Five-pin bowling on your birthday was about as good as it got. In the heat of summer when the public beaches were closed for E.coli, Salmonella, Bubonic Plague and General Stench, the RA pool was the only game in town. The RA is still there, but it has expanded beyond all recognition.
The Train Station: No, not that time capsule out on Alta Vista (Hello, 1966 is calling and it wants its’ train station back) but the original at Elgin, Rideau and Wellington streets, right across from the Chateau Laurier.
At one time the now Federal Conference Centre was the Union Station. Tracks ran along the Parkway, to such distant, exotic metropoli as Smith’s Falls, Brockville, Kingston, Belleville, Oshawa, Guildwood and Union Station. Or to Montreal, or Detroit, or Chicago and Points West. You could even get on the Canadian and travel as far as Vancouver on rails.
It was very much a mammoth sandstone Cathedral to Transportation of soaring columns with Gothic capitals and stained glass windows illuminating the ten provinces. The brass was polished every morning to a glowing shine and red caps would help you with your luggage. Everything smelled of diesel from the engines, while the floor vibrated from the cars being shunted below you.
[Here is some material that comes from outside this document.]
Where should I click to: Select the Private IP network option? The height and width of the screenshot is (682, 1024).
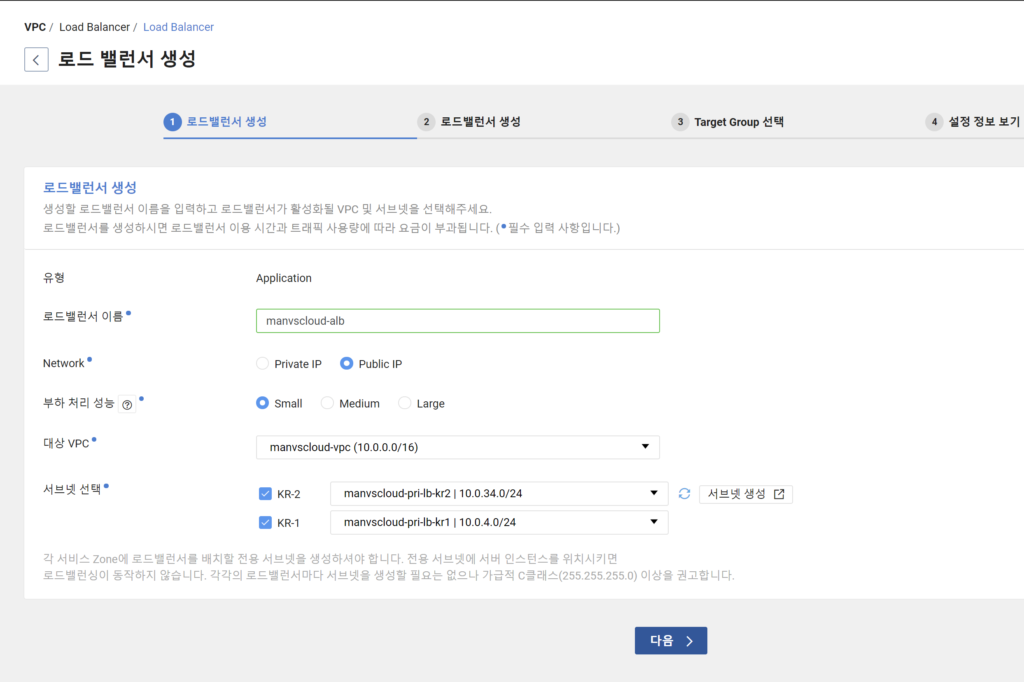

Ottawa’s Union Station predates the Toronto Union Station, with the same designers and construction company, so the look and feel still live on. In Toronto.
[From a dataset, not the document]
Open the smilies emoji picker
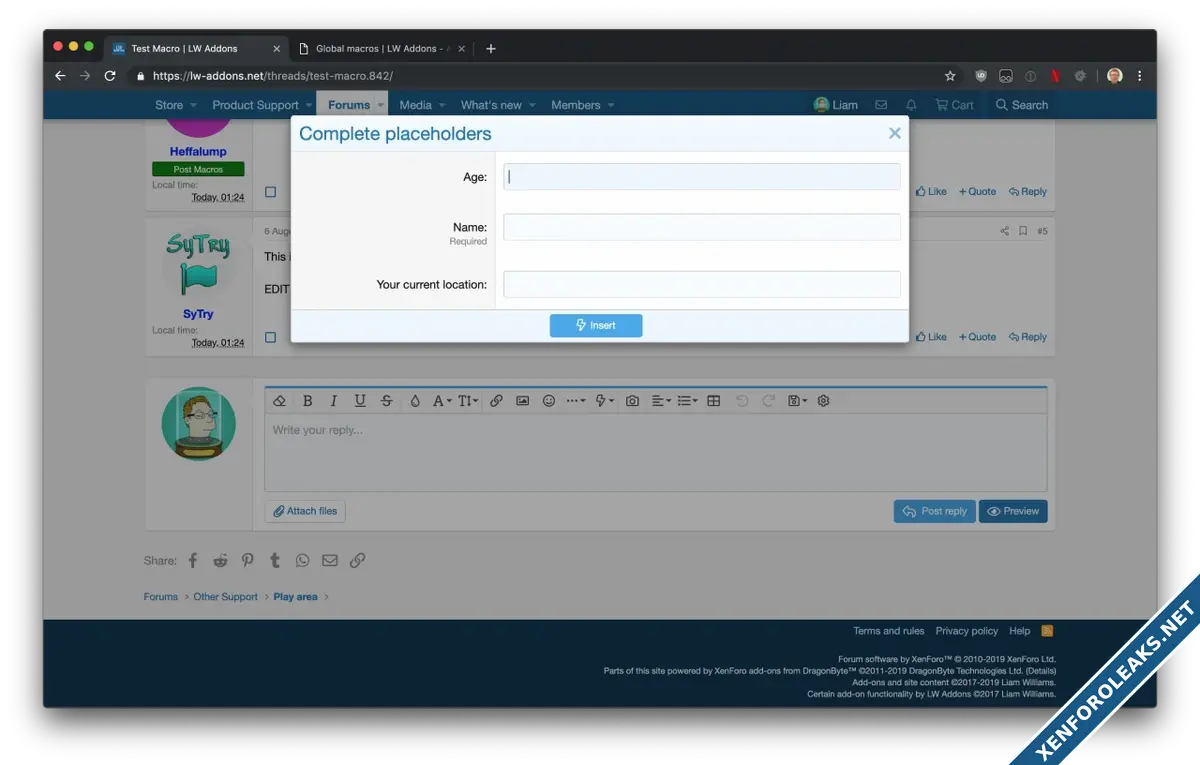The width and height of the screenshot is (1200, 765). (549, 401)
That’s about all the brain is letting float to the surface right now. As more comes up, I’ll write it down.
Oh man, you have SO got to come down here when we get back to Chicago. I’ll stack our Union Station (as seen in the Untouchables, if I recall correctly) against yours, though I would still gladly go see yours. Our perfect drive-in was out by an oil tank farm just west of O’Hare. The planes couldn’t fly over for fear of hitting a few million gallons of gasoline, so it was a quiet but desolate area. It’s a trailer park now, but still bears the name and original sign. The Holsum bread outlet that sold day-old bread for a nickel. The Stop ‘N’ Sock (I kid you not) driving range, where we shagged balls, occasionally for money, more commonly for playing with in the pool. The playground, all of the equipment made of steel, directly below power lines carrying something like 4,000+ volts. (And I wonder why I have headaches.)
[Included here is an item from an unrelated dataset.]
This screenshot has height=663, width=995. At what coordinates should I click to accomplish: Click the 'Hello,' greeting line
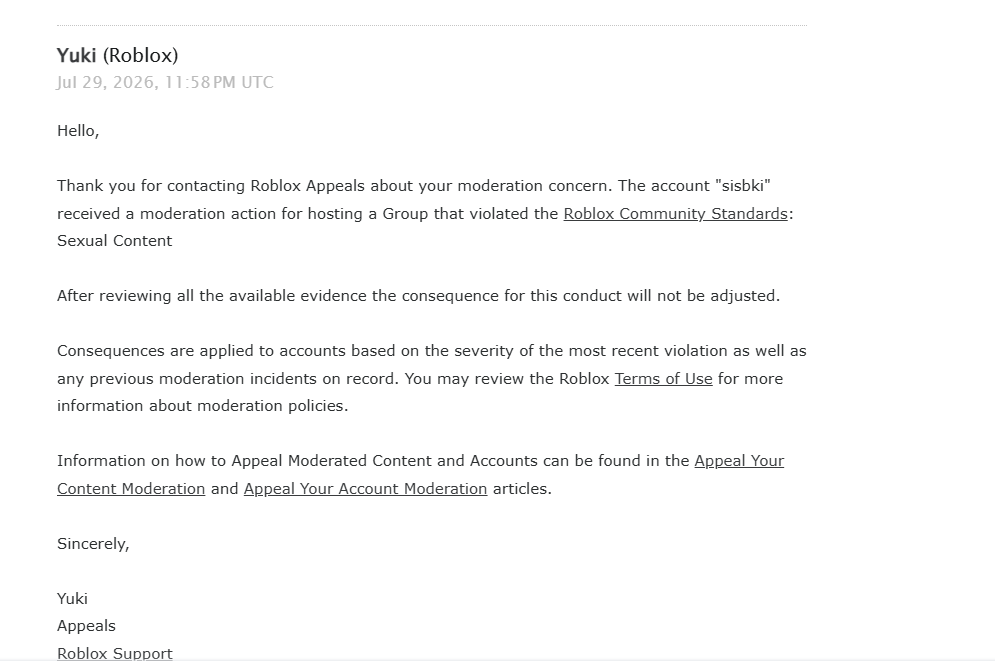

We need to meet at a pub and reminisce about our various childhoods. Definitely over beer. When we can’t spell Sears between the two of us, we can go crash. 😉
Thanks for the memories – even if they require translation. 😀
Oh my God … gin and Gini … I’m having some horrible flashbacks now!
Oh GOD i feel old …how about doing Gibson’s in Smiths falls ???
I recall most of those ..Good one Big Brother.